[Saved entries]
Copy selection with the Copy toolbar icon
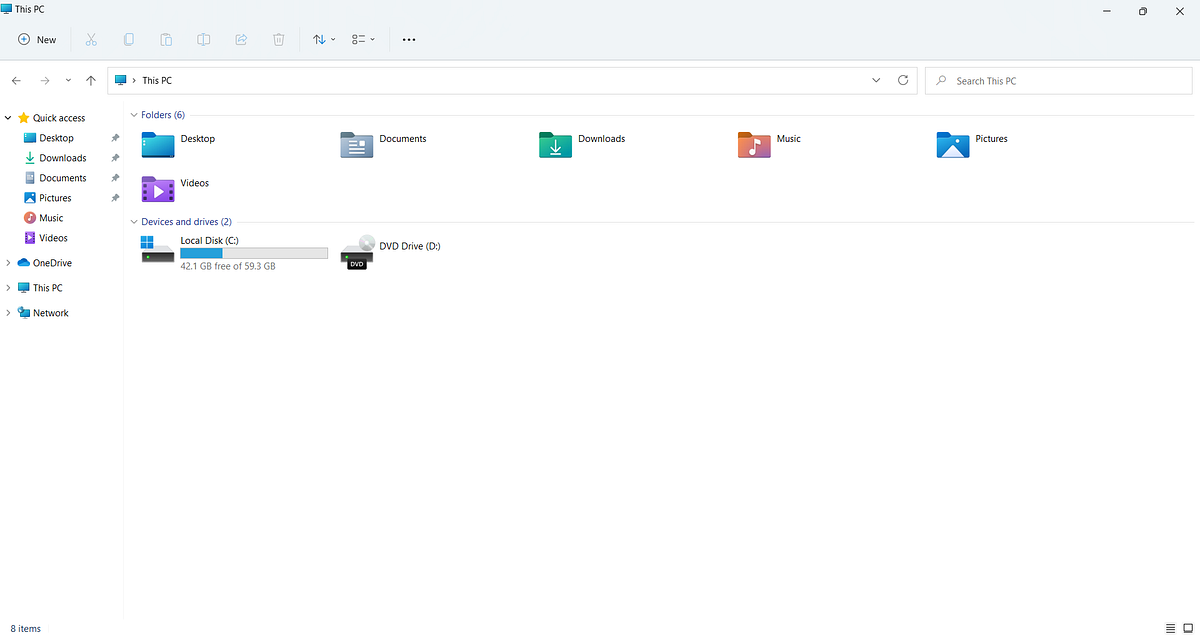Image resolution: width=1200 pixels, height=637 pixels. point(129,39)
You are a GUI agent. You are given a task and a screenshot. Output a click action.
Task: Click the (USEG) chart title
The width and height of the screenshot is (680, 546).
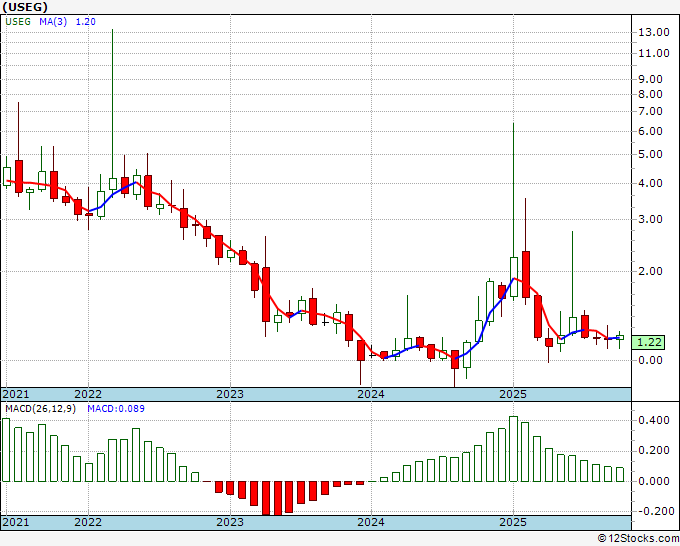tap(25, 6)
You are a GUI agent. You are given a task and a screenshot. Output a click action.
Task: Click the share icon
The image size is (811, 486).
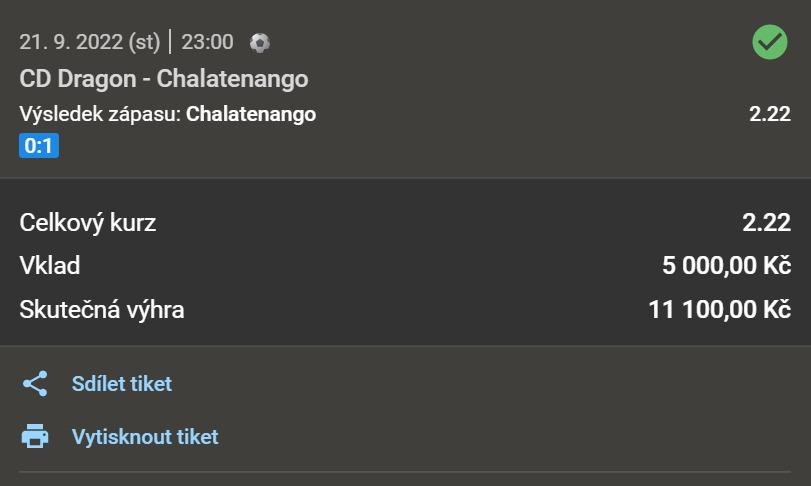pyautogui.click(x=35, y=384)
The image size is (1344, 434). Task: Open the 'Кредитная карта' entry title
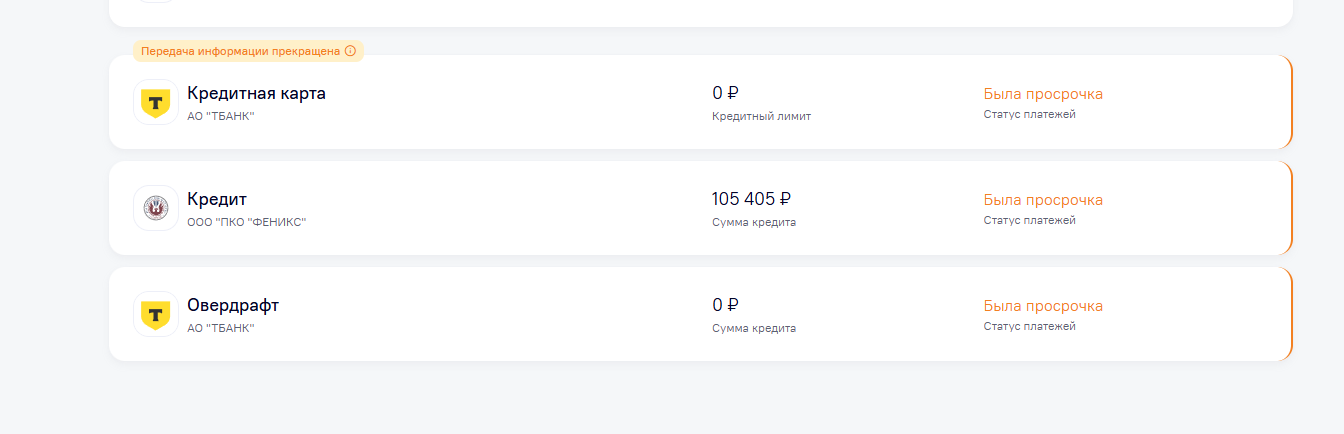tap(256, 94)

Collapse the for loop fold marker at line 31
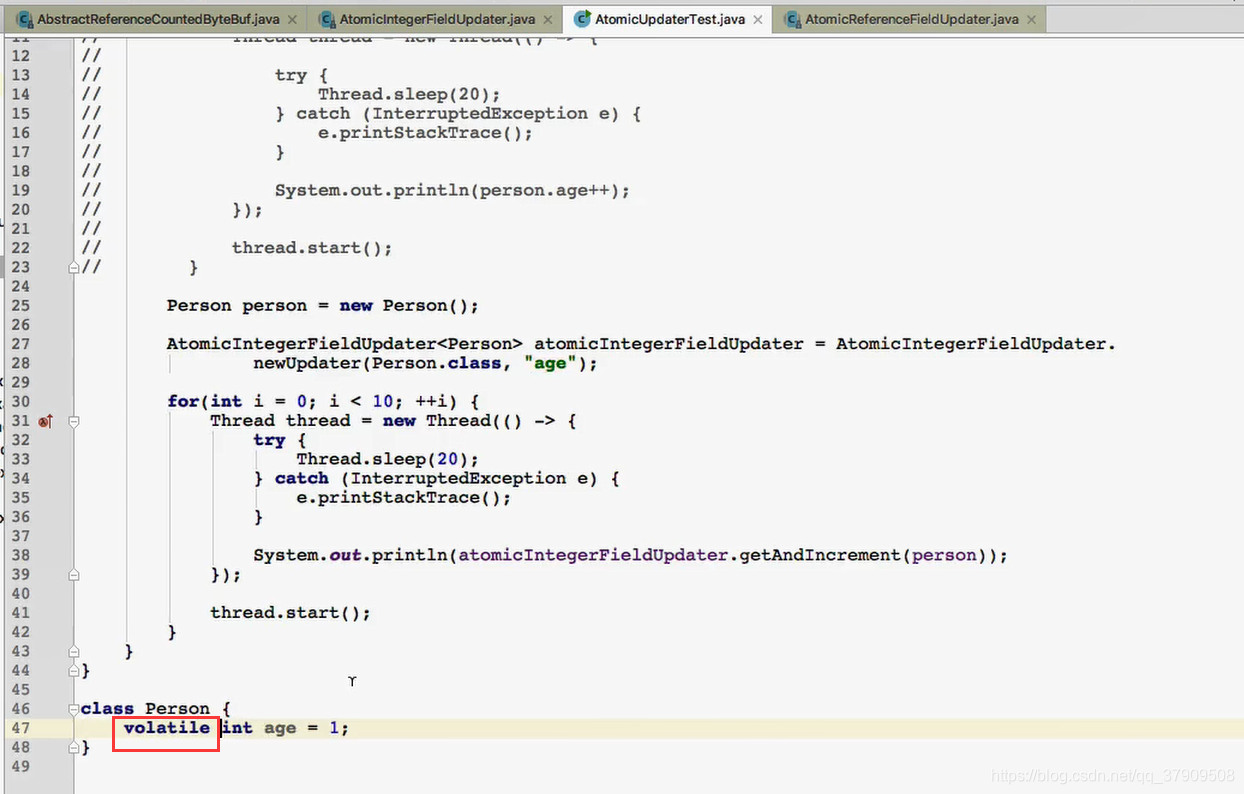pyautogui.click(x=72, y=421)
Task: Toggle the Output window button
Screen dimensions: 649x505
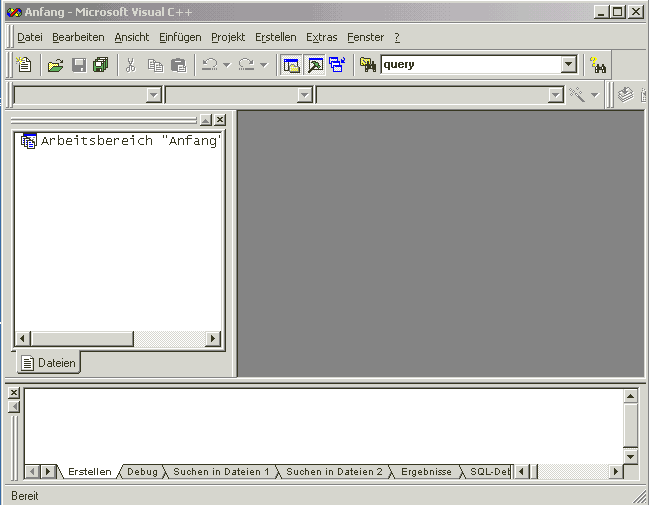Action: [x=314, y=65]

### TRY IT
Once the pictures are removed, print all the remaining data exactly as it stands.

### EXERCISE SOLUTION
Copy selection with the Copy toolbar icon
Image resolution: width=1200 pixels, height=637 pixels. point(129,39)
You are a GUI agent. You are given a task and a screenshot. Output a click action.
Task: Click the (USEG) chart title
The width and height of the screenshot is (680, 546).
tap(25, 6)
You are a GUI agent. You are given a task and a screenshot. Output a click action.
Task: Click the share icon
The image size is (811, 486).
pyautogui.click(x=35, y=384)
The image size is (1344, 434). Task: Open the 'Кредитная карта' entry title
tap(256, 94)

Collapse the for loop fold marker at line 31
pyautogui.click(x=72, y=421)
Task: Toggle the Output window button
Screen dimensions: 649x505
Action: [x=314, y=65]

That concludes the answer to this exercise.